Not surprisingly, the programmers’ reports, generated as web pages and printed to paper, looked horrible. Page breaks occurred in the worst possible places. The typography was abysmal.

The client asked me: “Was there a better way to generate a good looking PDF report?”.

It’s true that there are numerous PDF generation libraries, which you drive directly from software via an “API”. Some of these will do a half decent job at page layout.

But I wanted to use something that could be driven in a more abstract way and which could produce typographically sophisticated documents.

And I knew there was one outstanding candidate for this task — the venerable TEX typesetting system, designed in the late 1970s by Donald E. Knuth of Stanford University and widely used for typesetting technical and mathematical publications. I had already typeset a number of books using TEX, so the decision was a no-brainer.

TEX turned out to be perfect for the kind of scripted report generation required.

I’ll explain briefly how it works.

The backend of the online system collects all the data for a report and then outputs one or more data files containing TEX markup. These data files are assembled, together with static portions of the reports (already set up with TEX markup), into an set of TEX source files which are then sent to a TEX processor.
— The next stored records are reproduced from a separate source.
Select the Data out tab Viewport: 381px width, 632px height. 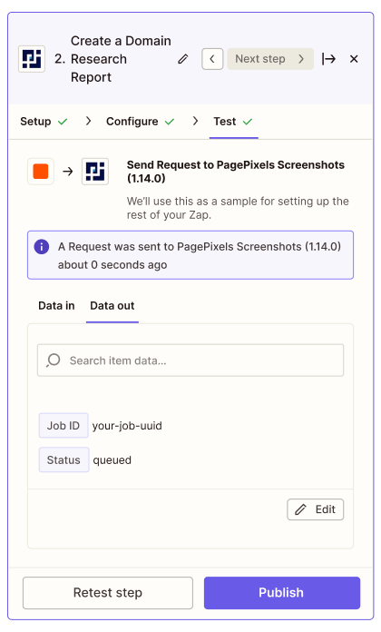(x=112, y=305)
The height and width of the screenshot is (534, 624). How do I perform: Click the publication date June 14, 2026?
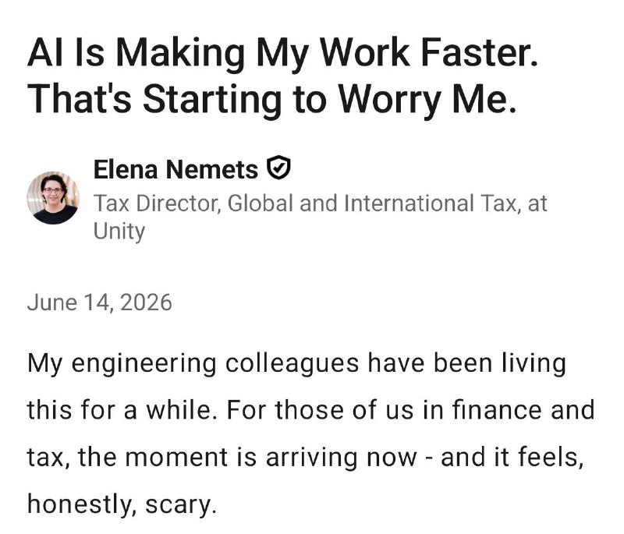100,302
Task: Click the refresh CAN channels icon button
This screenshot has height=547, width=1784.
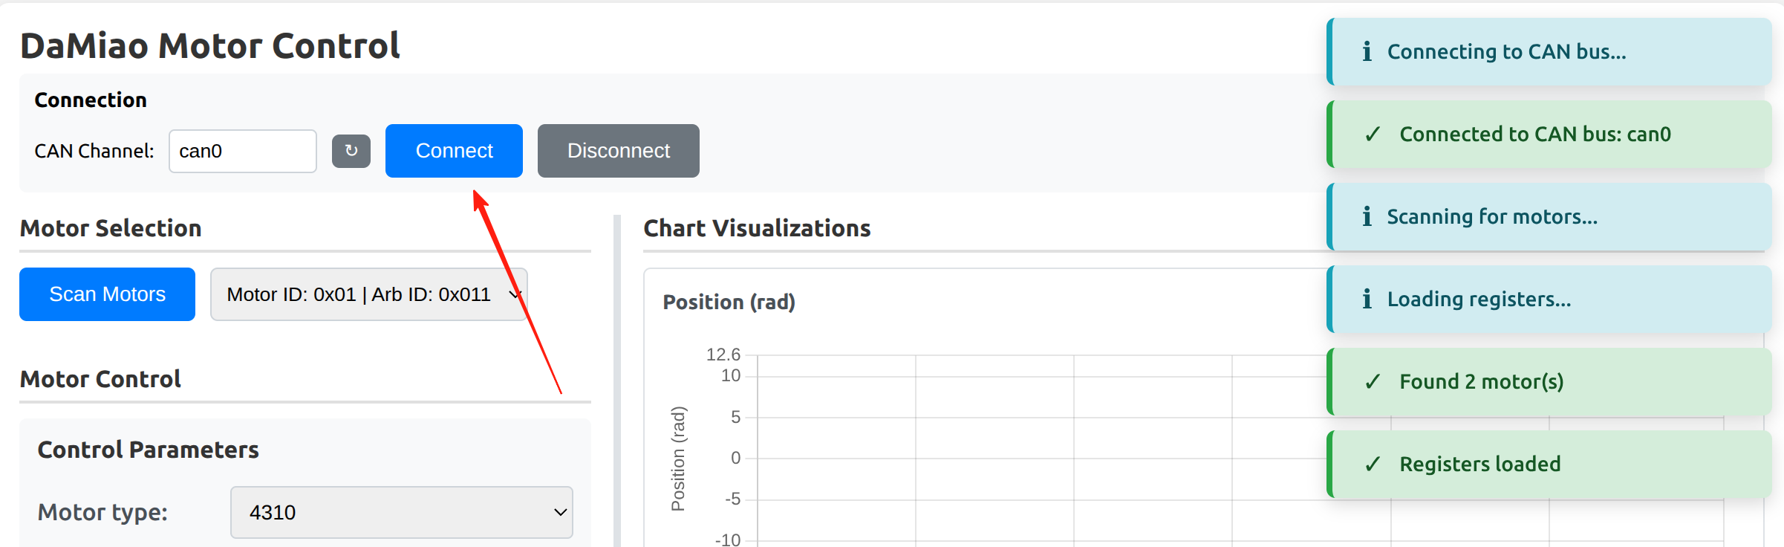Action: click(351, 151)
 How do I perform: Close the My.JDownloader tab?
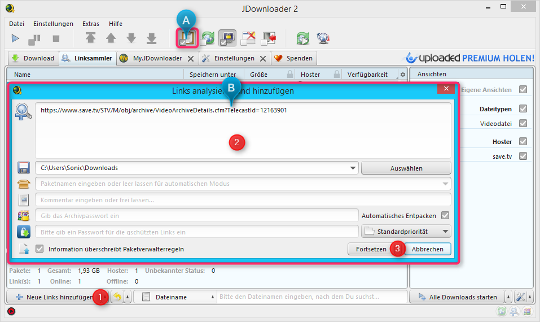point(191,58)
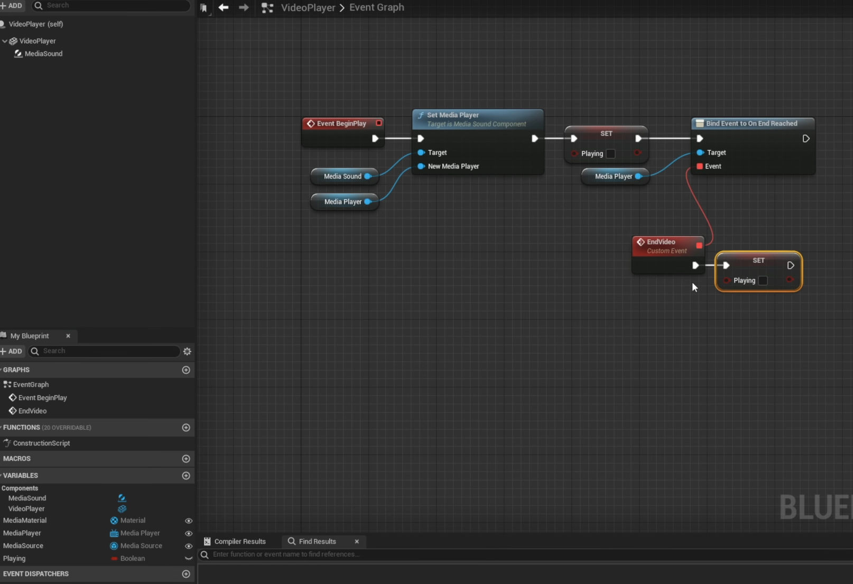Image resolution: width=853 pixels, height=584 pixels.
Task: Add new event dispatcher with plus icon
Action: (186, 574)
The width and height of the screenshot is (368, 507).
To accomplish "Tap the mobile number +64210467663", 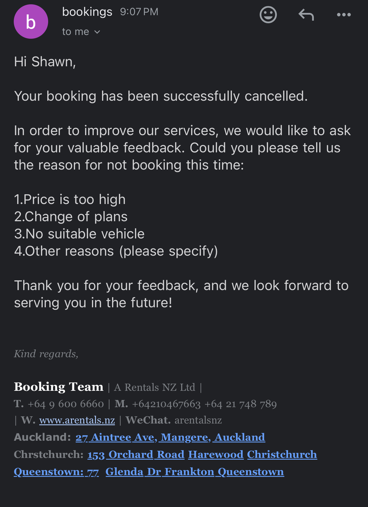I will point(166,404).
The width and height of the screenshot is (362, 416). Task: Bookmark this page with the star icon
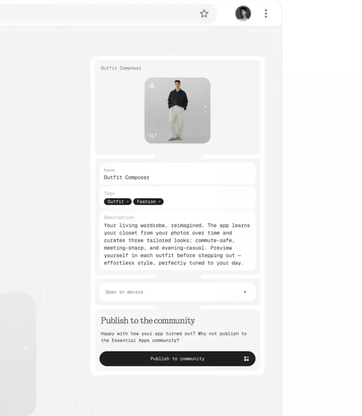point(204,14)
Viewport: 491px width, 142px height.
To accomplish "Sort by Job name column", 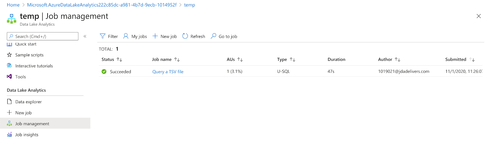I will pyautogui.click(x=177, y=59).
We are using XETEX, which is a Unicode-aware version of TEX, tightly integrated with OpenType fonts.

The visual quality of the reports generated by this system is outstanding. And in over six years of operation, generating reports day in and day out, the XETEX software hasn’t missed a beat. It’s very fast and extremely reliable. (TEX was designed to be fast on 1980s hardware, so it’s super-fast on modern systems.)

Creating beautiful reports using TEX requires a somewhat unusual combination of skills.

Firstly one requires a sound understanding of document design and typography. Secondly, one also requires a solid grasp of programming skills and in particular a good knowledge of the rather arcane TEX macro language and the TEX “boxes and glue” model.